Question #83a9e

1 Answer
Aug 24, 2015

For part (c)

Oxidizing agent: phosphorus
Reducing agent: carbon


I'll show you how to do this for part (c), since it's the most complex reaction of the group.

So, you're basically dealing with three redox reactions.

The reaction in part (c) is used to produce white phosphorus, #"P"_4#, by reacting calcium phosphate, #"Ca"""_3("PO"_4)_2# with sand an coke at high temperatures.

Now, I assume that you're familiar with the rules you need to use when assigning oxidation numbers, so I won't go into that here.

Once you assign oxidation numbers to all the atoms that take part in the reaction, you need to looks for atoms that have a smaller oxidation number on the products' side than they had on the reactants' side - these atoms are being reduced.

Likewise, atoms that have a bigger oxidation number on the product's side than they had on the reactants' side are being oxidized.

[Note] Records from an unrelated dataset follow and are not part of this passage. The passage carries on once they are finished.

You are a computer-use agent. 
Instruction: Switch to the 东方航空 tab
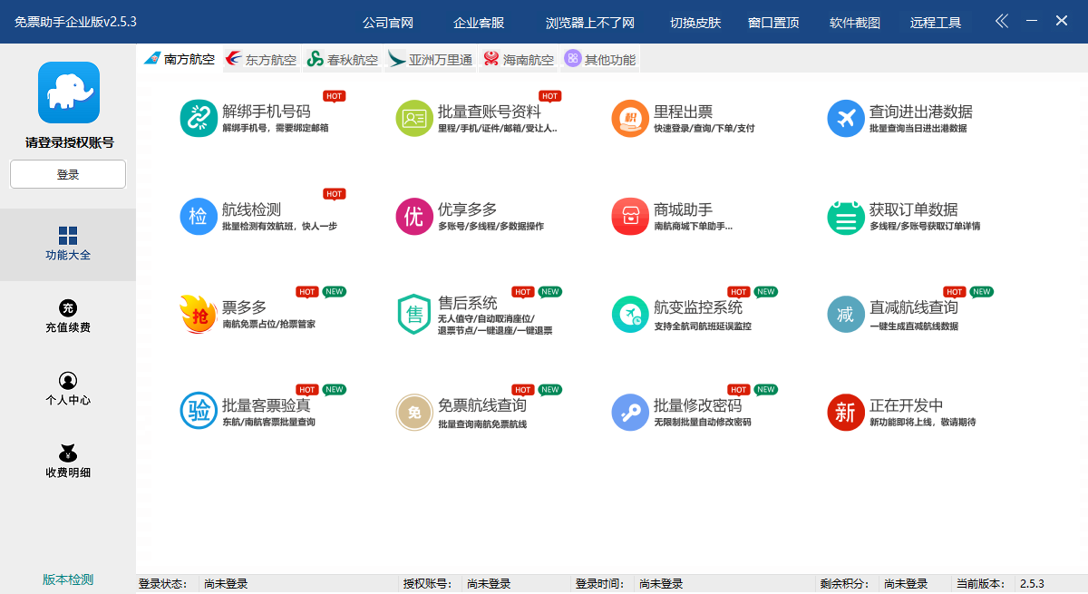(261, 60)
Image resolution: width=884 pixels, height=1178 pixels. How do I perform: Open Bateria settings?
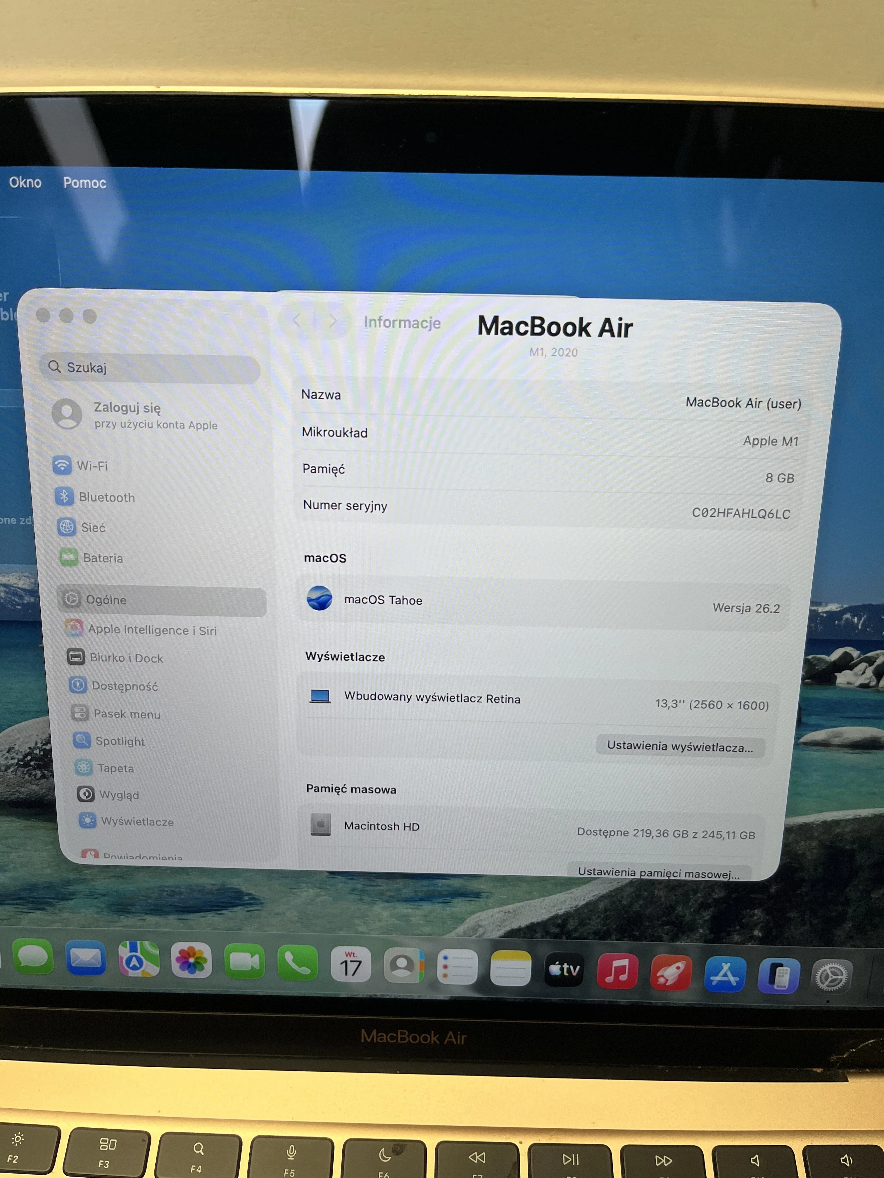[103, 558]

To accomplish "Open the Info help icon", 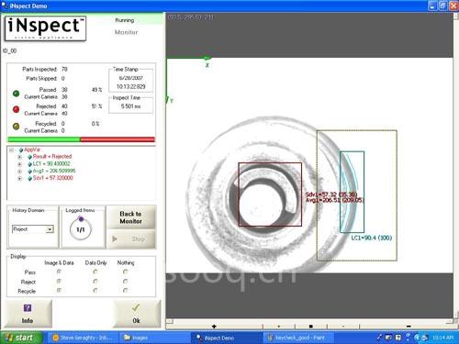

Assign oxidation numbers to all the atoms that take part in the reaction - I didn't include the states of the compounds

#2stackrel(color(blue)(+2))("Ca")_3(stackrel(color(blue)(+5))("P") stackrel(color(blue)(-2))"O"_4)_2 + 6stackrel(color(blue)(+4))("Si") stackrel(color(blue)(-2))("O")_2 + 10stackrel(color(blue)(0))("C") -> stackrel(color(blue)(0))("P")_4 + 6stackrel(color(blue)(+2))("Ca") stackrel(color(blue)(+4))("Si") stackrel(color(blue)(-2))("O")_3 + 10stackrel(color(blue)(+2))("C") stackrel(color(blue)(-2))("O")#

So, the oxidation state of calcium remains unchanged at +2. The same can be said for the oxidation states of silicon and oxygen, which remain constant on both sides of the equation at +4 and -2, respectively.

However, the oxidation states of phosphorus and carbon do change. Phosphorus goes from +5 on the reactants' side, to 0 on the products' side.

This means that phosphorus has been reduced, which implies that it gained electrons.

Carbon's oxidation state goes from 0 on the reactants' side, to +2 on the products' side, which means that carbon has been oxidized, i.e. it lost electrons.

So, if phosphorus gained electrons, that can only mean that it took those electrons from carbon. This means that phosphorus acted as an oxidizing agent for carbon.

If you look at this from carbon's perspective, the electrons it lost went to phosphorus, so you can say that carbon acted as a reducing agent for phosphorus.

So remember, the atom that gets oxidized acts as a reducing agent, and the atom that gets reduced acts as an oxidizing agent.